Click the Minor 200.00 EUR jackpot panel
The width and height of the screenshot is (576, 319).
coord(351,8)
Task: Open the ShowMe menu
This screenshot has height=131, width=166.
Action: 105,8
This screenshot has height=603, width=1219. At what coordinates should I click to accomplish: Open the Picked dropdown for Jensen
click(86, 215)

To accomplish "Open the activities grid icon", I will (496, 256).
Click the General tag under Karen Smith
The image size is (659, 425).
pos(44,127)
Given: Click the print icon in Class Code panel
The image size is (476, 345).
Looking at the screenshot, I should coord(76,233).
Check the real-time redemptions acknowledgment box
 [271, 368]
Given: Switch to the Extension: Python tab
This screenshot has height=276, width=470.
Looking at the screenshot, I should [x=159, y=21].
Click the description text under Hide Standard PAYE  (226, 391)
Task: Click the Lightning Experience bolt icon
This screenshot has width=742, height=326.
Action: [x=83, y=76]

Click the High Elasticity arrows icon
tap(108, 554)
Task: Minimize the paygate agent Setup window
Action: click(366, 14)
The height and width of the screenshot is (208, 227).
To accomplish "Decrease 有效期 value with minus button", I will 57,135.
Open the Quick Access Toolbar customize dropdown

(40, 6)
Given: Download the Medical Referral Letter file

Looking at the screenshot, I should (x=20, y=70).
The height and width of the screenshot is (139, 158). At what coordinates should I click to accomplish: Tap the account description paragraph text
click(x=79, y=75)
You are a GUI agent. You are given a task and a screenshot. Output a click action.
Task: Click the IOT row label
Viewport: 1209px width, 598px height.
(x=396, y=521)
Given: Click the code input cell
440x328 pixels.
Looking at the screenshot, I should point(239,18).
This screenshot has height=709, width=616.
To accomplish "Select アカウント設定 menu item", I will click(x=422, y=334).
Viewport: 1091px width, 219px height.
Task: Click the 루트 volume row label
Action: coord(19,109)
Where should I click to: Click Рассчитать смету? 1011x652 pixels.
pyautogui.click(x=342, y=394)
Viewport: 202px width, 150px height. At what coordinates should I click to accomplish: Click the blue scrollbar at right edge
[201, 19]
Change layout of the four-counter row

**EXERCISE GOAL**
How many lines in the entries above contain the string "icon"? Give only the number.

**ANSWER FOR THE TASK**
4